— begin GIVEN DATA —

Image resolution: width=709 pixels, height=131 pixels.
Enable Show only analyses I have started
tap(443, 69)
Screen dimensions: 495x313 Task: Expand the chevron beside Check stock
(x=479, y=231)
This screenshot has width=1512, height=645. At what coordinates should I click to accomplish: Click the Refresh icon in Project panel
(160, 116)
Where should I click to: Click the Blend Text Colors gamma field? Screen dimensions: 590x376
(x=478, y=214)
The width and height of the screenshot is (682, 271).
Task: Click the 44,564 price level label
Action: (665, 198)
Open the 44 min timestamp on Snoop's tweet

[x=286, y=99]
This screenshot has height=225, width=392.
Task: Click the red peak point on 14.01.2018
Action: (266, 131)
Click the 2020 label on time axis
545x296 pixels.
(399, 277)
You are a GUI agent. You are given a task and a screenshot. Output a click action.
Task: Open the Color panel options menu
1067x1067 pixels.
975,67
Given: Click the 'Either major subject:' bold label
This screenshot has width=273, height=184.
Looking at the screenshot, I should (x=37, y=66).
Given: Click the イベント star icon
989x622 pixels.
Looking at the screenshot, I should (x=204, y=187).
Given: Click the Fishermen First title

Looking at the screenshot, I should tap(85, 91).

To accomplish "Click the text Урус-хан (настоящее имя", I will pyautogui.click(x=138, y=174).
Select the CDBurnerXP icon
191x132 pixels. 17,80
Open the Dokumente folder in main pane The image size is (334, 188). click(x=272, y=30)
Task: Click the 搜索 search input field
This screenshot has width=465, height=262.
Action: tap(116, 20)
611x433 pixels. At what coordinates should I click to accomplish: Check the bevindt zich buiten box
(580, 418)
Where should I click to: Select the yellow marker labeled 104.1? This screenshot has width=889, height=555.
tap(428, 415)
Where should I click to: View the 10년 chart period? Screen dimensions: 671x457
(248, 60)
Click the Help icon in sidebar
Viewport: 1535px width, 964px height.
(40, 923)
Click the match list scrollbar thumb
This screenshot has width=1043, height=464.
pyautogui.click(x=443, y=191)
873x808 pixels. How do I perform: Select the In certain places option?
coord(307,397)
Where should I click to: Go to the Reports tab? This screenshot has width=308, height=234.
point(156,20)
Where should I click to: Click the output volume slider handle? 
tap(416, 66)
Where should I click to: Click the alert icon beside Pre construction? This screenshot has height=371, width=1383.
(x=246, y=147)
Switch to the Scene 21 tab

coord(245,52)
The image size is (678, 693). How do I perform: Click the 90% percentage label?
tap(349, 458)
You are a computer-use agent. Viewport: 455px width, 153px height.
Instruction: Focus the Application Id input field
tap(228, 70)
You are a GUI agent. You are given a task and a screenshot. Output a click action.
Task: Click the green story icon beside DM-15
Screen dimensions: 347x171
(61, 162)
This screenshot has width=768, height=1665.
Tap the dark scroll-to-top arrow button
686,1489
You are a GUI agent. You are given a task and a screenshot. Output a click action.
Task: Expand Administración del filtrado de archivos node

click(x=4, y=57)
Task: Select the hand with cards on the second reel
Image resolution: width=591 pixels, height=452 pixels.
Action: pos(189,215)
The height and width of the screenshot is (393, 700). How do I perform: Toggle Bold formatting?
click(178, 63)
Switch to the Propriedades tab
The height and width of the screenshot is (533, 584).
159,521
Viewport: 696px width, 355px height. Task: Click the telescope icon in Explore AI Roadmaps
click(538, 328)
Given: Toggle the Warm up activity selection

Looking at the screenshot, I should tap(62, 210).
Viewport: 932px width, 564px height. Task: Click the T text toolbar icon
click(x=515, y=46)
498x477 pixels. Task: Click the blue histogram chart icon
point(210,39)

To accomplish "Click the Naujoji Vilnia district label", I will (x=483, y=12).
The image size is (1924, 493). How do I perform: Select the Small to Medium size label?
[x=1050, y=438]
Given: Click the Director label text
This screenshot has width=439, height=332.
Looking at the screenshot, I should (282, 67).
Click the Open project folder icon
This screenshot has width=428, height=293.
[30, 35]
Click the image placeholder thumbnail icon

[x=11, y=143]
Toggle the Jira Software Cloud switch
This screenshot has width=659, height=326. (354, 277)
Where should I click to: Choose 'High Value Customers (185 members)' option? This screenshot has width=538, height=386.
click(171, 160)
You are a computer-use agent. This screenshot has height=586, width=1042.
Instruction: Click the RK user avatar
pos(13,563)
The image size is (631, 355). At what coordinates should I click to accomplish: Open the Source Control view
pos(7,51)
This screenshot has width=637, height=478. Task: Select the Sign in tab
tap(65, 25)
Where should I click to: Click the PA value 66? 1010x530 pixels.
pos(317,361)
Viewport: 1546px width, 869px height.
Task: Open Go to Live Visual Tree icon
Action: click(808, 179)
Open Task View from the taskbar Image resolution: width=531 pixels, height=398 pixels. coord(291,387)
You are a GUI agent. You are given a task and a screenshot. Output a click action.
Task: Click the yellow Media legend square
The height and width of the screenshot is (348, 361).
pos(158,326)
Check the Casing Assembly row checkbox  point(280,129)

— end GIVEN DATA —

## [WHAT IS BEING ASKED]
Reproduce, character for character, everything in the listing from the line containing "will pyautogui.click(x=138, y=174)." down to the line containing "tap(428, 415)", with both of those lines included.

## [ANSWER FOR THE TASK]
To accomplish "Click the text Урус-хан (настоящее имя", I will pyautogui.click(x=138, y=174).
Select the CDBurnerXP icon
191x132 pixels. 17,80
Open the Dokumente folder in main pane The image size is (334, 188). click(x=272, y=30)
Task: Click the 搜索 search input field
This screenshot has width=465, height=262.
Action: tap(116, 20)
611x433 pixels. At what coordinates should I click to accomplish: Check the bevindt zich buiten box
(580, 418)
Where should I click to: Select the yellow marker labeled 104.1? This screenshot has width=889, height=555.
tap(428, 415)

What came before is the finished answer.